Yes, that seems like it should be in data/nat/digits (generalized to base b, of course).

#### Bryan Gin-ge Chen (Oct 02 2020 at 23:37):

Actually, that seems very close to digits_aux_def, so there should be some way to use that instead, though I'm not having any luck at the moment.

Edit: see below

#### Bryan Gin-ge Chen (Oct 02 2020 at 23:44):

import data.nat.digits

lemma aux : nat.digits 10 153846 = [6,4,8,3,5,1] := begin
norm_num [nat.digits, nat.digits_aux_def],
end

lemma aux' : [4, 8, 3, 5, 1, 6] = nat.digits 10 615384 := begin
norm_num [nat.digits, nat.digits_aux_def],
end

example : (nat.digits 10 153846).head = 6 ∧
nat.of_digits 10 ((nat.digits 10 153846).tail.concat 6) = 4 * 153846 :=
begin
split,
{ rw [aux, list.head], }, -- can also use  norm_num [nat.digits, nat.digits_aux_def],
{ norm_num [aux, aux', nat.of_digits_digits], }, -- not sure how to prove this cleanly without aux and aux'
end

-- basically the same as nat.digits_aux_def
lemma digit_recursion (n : ℕ) (h1 : n ≥ 1) :
(nat.digits 10 n) = (n % 10) :: (nat.digits 10 (n / 10)) :=
begin
apply nat.digits_aux_def,
linarith,
end


#### Kevin Lacker (Oct 03 2020 at 03:07):

interesting... so I ended up with:

lemma digit_recursion (n : ℕ) (h1 : n > 0) :
(nat.digits 10 n) = (n % 10) :: (nat.digits 10 (n / 10)) :=
begin
have h2: (n - 1) + 1 = n, from nat.sub_add_cancel h1,
rw ← h2,
refl,
end

example : (nat.digits 10 153846).head = 6 ∧ of_digits 10 ((nat.digits 10 153846).tail.concat 6) = 4 * 153846 :=
by norm_num [digit_recursion, of_digits]


So with digit_recursion the whole thing is handled by norm_num. I don't really know why digits_aux_def doesn't do this in conjunction with norm_num. Maybe the condition that 1 < 10 is complicated enough that norm_num doesn't automate a reduction that requires it?
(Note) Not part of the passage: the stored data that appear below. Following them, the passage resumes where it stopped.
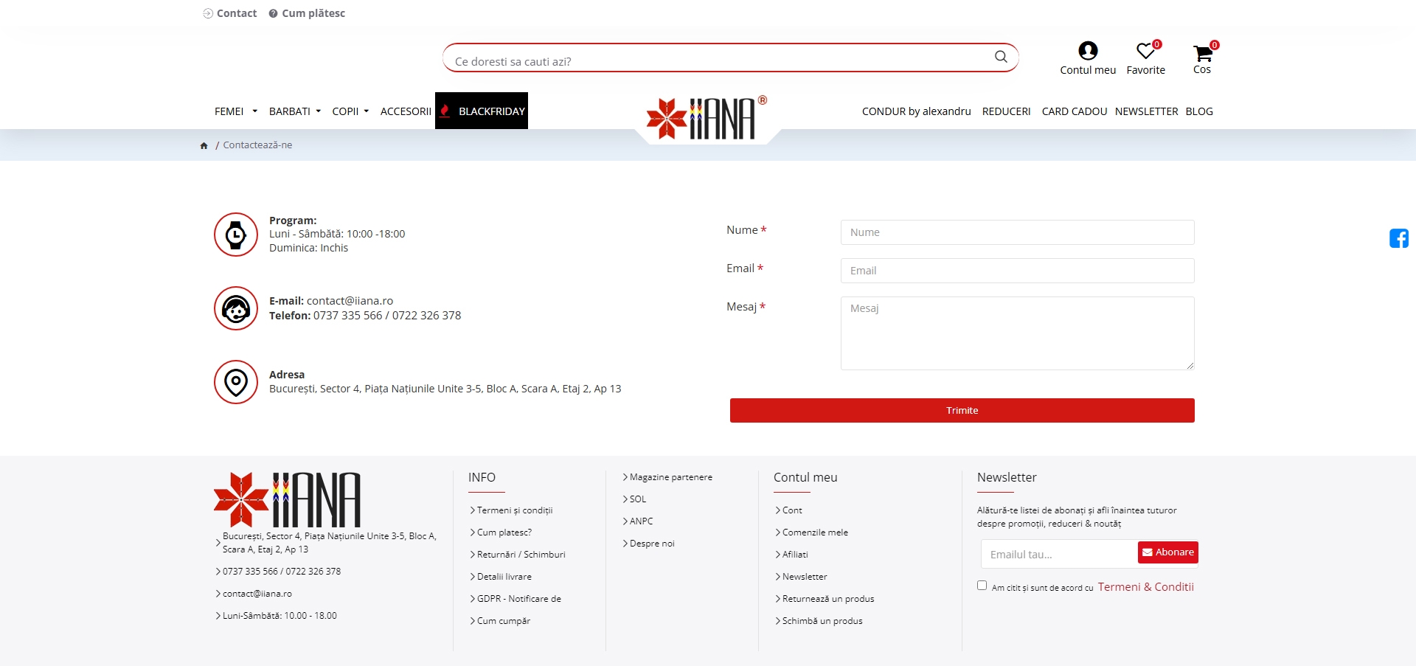The height and width of the screenshot is (666, 1416).
Task: Open the Contul meu account icon
Action: click(1087, 51)
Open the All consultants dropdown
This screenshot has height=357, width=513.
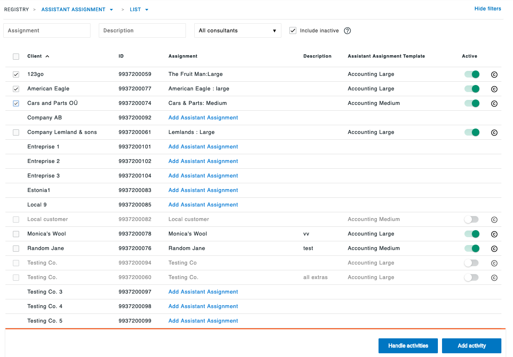237,31
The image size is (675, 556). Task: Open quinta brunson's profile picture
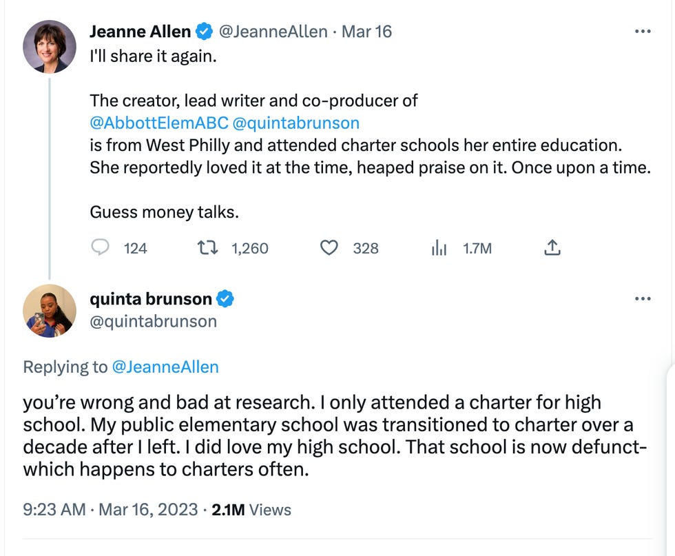coord(49,311)
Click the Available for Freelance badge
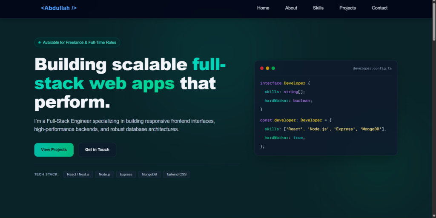436x218 pixels. pyautogui.click(x=77, y=43)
#### Kevin Lacker (Oct 03 2020 at 03:10):

i'm not sure what to conclude, because it does seem convenient for norm_num to be able to handle this whole expression, yet it doesn't seem like something specific to base 10 belongs in the base library, yet it seems like without something 10-specific you essentially have to unpack the digits library and use lots of different nat.digits_aux_def, nat.of_digits_digits, etc lemmas

#### Kevin Lacker (Oct 03 2020 at 03:11):

I think the digits library has a bit of a problem - the core definition also works with base 0 and base 1, but those ways of having are basically totally different from the others, so all these theorems only work with a base > 1, which then causes trouble with things like, you can't say that simp should operate only for bases that are greater than 1, IIUC

#### Bryan Gin-ge Chen (Oct 03 2020 at 03:17):

Well, I wouldn't say that my attempt is anything near the final word on norm_num.
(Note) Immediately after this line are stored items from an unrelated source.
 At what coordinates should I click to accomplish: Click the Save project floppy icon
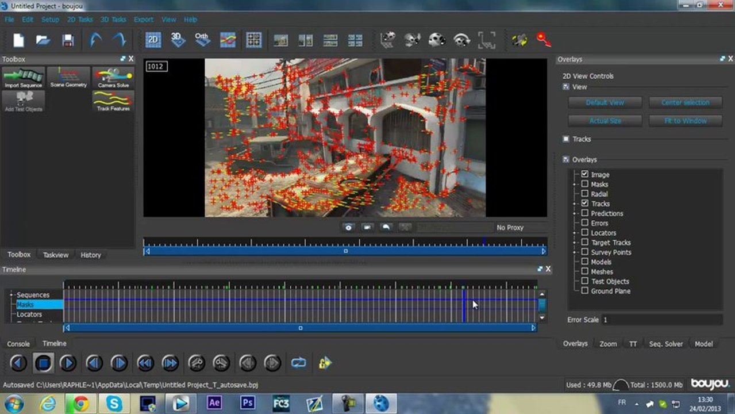[68, 40]

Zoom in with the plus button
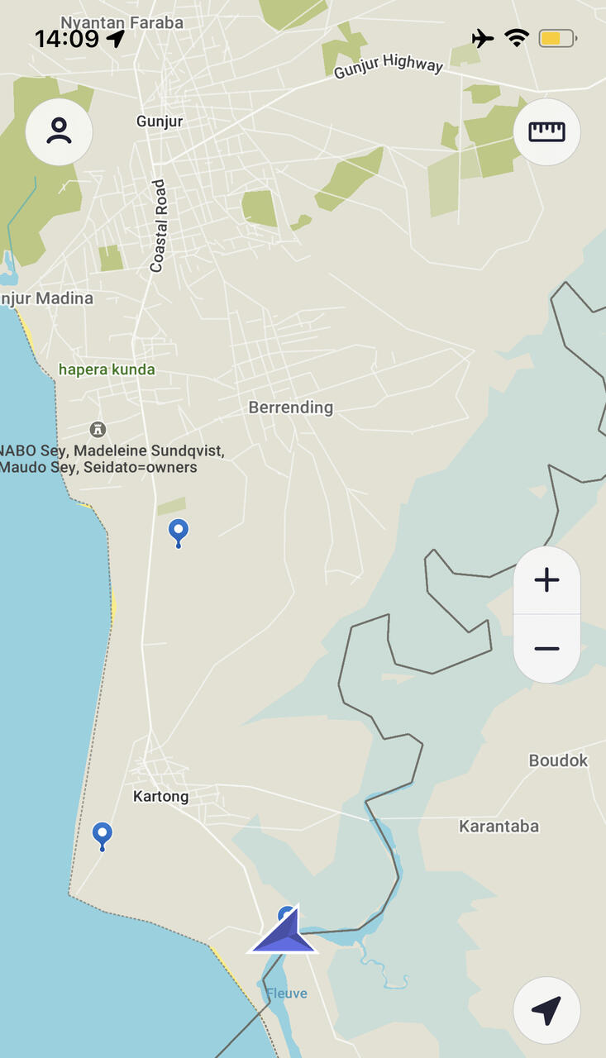tap(546, 580)
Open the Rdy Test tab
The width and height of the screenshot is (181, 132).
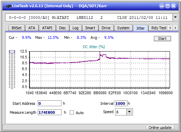(x=159, y=28)
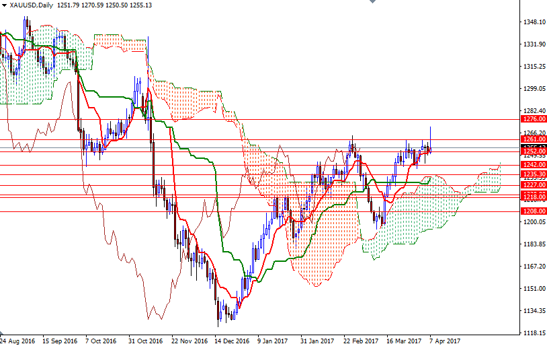Image resolution: width=547 pixels, height=346 pixels.
Task: Click the triangle icon beside XAUUSD,Daily
Action: 4,5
@Mario Carneiro any thoughts?

#### Mario Carneiro (Oct 03 2020 at 03:19):

you can do a lot better than this with a dedicated tactic/subcomponent of norm_num

#### Scott Morrison (Oct 03 2020 at 03:54):

I agree with Kevin's criticism of the digits library allowing base 0 and 1. That was a flat out mistake on my part. It's useless generality. If someone wants to change it I think that could be valuable!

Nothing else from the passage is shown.